** Opening Entries shown block **
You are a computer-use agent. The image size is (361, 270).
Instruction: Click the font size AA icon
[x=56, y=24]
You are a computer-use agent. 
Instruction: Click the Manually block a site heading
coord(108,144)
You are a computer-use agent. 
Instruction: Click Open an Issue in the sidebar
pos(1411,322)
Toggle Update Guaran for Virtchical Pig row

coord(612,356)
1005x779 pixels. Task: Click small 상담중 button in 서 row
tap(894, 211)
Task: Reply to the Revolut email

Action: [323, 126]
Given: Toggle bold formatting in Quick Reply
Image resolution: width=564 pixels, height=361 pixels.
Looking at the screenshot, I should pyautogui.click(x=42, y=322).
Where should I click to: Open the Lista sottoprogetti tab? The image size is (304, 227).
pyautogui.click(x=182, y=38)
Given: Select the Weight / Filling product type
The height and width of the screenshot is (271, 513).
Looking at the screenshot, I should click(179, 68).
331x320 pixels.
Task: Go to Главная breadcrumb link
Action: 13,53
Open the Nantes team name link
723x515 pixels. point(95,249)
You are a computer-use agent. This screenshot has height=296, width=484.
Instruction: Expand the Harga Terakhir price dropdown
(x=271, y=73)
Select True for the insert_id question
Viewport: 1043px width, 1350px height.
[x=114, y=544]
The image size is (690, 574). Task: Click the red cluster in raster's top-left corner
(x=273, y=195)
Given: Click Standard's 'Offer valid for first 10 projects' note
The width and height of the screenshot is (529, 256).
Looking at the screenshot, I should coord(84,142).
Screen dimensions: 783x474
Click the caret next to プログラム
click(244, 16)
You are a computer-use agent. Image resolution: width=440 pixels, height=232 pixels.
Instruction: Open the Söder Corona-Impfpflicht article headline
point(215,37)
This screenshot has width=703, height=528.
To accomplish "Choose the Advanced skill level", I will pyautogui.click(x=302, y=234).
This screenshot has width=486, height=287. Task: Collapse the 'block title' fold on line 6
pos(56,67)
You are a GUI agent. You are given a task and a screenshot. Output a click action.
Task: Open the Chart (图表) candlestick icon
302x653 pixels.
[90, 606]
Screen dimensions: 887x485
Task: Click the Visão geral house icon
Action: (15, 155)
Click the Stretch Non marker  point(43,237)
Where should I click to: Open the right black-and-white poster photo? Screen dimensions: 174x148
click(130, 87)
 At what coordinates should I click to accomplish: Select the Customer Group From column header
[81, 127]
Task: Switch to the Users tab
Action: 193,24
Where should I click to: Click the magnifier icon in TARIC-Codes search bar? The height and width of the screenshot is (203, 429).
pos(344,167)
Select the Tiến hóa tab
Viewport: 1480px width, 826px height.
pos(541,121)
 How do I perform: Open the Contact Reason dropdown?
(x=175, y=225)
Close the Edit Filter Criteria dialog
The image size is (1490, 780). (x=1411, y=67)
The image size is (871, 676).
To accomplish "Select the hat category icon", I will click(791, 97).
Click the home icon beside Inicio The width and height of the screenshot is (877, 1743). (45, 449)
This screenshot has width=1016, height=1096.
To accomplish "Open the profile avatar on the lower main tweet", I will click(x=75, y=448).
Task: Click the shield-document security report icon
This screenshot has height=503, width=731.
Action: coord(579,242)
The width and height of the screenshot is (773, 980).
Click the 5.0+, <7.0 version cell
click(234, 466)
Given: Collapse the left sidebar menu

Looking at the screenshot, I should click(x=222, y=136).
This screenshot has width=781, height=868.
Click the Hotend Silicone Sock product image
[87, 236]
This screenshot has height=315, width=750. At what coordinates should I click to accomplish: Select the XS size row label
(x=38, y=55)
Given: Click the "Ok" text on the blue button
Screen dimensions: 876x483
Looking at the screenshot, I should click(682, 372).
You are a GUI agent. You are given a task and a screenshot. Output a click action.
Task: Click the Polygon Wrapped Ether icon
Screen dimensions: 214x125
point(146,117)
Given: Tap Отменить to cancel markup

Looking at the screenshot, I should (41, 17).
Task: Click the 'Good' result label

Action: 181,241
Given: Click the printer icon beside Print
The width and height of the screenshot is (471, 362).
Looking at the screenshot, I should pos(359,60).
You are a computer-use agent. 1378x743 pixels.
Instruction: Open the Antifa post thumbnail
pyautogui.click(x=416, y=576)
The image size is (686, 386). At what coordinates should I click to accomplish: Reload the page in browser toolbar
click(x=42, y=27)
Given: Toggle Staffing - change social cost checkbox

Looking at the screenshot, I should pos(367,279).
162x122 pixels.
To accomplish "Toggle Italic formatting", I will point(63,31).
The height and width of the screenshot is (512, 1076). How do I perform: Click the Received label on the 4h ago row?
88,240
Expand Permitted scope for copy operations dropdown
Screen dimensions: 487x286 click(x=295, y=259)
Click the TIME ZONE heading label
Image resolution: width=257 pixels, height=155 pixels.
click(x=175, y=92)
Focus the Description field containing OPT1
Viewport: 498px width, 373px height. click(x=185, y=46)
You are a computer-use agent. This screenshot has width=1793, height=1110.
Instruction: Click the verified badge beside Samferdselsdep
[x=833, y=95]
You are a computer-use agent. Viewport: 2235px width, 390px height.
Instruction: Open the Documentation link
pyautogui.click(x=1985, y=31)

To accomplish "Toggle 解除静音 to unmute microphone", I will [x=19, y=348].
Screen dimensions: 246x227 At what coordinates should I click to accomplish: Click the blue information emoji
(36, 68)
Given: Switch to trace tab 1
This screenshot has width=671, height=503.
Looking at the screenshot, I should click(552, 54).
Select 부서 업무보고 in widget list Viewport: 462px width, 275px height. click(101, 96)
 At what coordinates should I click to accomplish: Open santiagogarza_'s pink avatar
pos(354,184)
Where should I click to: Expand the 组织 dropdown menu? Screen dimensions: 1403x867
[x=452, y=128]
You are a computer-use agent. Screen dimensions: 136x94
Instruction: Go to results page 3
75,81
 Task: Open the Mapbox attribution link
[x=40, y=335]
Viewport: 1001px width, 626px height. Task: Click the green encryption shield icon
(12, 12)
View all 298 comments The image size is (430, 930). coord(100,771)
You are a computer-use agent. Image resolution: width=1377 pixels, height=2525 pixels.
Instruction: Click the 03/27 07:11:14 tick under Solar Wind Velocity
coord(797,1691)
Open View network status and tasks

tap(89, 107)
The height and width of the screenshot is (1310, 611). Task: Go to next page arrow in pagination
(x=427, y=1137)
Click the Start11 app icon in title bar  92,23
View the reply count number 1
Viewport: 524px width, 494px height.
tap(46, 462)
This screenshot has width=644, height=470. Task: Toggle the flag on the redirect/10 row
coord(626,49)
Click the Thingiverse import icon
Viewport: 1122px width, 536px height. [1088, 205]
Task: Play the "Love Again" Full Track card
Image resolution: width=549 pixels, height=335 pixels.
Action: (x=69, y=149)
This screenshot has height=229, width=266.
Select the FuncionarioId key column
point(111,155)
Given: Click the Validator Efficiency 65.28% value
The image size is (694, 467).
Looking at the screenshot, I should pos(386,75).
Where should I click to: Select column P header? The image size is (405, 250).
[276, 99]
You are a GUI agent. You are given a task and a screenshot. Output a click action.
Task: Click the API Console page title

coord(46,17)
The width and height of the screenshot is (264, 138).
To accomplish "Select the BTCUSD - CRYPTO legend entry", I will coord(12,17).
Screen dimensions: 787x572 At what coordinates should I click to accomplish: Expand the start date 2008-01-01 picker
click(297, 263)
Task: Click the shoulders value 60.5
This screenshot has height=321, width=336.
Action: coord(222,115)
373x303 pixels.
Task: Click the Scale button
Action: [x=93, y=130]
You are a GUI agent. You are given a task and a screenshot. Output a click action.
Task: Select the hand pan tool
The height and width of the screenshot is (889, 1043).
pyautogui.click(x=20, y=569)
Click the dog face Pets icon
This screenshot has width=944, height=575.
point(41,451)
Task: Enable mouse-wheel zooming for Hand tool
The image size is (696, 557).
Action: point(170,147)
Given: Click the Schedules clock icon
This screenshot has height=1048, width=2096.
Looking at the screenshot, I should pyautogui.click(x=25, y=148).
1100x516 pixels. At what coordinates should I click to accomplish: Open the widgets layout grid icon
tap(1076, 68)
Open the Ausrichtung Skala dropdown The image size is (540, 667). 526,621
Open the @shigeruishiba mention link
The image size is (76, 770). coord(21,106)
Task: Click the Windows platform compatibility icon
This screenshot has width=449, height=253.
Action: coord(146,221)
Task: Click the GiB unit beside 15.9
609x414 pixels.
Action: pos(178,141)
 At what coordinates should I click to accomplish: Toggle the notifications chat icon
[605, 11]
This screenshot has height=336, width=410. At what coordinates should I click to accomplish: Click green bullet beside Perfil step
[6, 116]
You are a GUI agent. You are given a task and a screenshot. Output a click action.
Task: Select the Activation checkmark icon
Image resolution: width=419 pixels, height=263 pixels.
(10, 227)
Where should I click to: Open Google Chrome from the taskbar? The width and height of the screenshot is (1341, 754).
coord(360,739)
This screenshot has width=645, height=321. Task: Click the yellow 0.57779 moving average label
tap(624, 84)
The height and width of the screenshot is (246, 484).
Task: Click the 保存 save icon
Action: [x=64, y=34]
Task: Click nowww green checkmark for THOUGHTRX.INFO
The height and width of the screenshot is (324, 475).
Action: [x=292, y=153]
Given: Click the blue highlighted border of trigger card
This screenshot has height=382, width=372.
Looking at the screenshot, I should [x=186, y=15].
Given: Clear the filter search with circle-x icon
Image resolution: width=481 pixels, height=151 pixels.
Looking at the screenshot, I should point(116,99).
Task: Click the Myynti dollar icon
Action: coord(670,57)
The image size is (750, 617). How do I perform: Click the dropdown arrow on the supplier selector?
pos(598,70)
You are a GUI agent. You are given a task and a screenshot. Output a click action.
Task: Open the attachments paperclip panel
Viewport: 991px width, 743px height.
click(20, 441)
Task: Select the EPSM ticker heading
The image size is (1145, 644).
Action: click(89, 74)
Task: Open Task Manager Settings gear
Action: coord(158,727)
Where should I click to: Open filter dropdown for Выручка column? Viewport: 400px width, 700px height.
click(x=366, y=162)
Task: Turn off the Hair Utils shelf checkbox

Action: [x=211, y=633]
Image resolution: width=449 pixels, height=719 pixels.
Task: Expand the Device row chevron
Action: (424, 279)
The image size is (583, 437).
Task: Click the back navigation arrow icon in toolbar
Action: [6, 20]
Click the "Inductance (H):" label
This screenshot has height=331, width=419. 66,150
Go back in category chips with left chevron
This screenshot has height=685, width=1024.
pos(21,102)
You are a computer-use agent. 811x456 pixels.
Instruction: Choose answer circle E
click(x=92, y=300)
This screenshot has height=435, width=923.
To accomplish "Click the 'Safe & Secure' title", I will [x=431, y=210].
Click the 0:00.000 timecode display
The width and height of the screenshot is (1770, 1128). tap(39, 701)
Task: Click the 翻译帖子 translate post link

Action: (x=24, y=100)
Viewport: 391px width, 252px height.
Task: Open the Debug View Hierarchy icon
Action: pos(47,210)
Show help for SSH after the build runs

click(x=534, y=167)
** Closing Entries shown block **
### Work required
Could you restate word for word the lines above from the one containing "The width and height of the screenshot is (471, 362)." through the one containing "Given: Switch to trace tab 1", both included, and nothing else?

### Output
The width and height of the screenshot is (471, 362).
Looking at the screenshot, I should pos(359,60).
You are a computer-use agent. 1378x743 pixels.
Instruction: Open the Antifa post thumbnail
pyautogui.click(x=416, y=576)
The image size is (686, 386). At what coordinates should I click to accomplish: Reload the page in browser toolbar
click(x=42, y=27)
Given: Toggle Staffing - change social cost checkbox

Looking at the screenshot, I should pos(367,279).
162x122 pixels.
To accomplish "Toggle Italic formatting", I will point(63,31).
The height and width of the screenshot is (512, 1076). How do I perform: Click the Received label on the 4h ago row?
88,240
Expand Permitted scope for copy operations dropdown
Screen dimensions: 487x286 click(x=295, y=259)
Click the TIME ZONE heading label
Image resolution: width=257 pixels, height=155 pixels.
click(x=175, y=92)
Focus the Description field containing OPT1
Viewport: 498px width, 373px height. click(x=185, y=46)
You are a computer-use agent. This screenshot has width=1793, height=1110.
Instruction: Click the verified badge beside Samferdselsdep
[x=833, y=95]
You are a computer-use agent. Viewport: 2235px width, 390px height.
Instruction: Open the Documentation link
pyautogui.click(x=1985, y=31)

To accomplish "Toggle 解除静音 to unmute microphone", I will [x=19, y=348].
Screen dimensions: 246x227 At what coordinates should I click to accomplish: Click the blue information emoji
(36, 68)
Given: Switch to trace tab 1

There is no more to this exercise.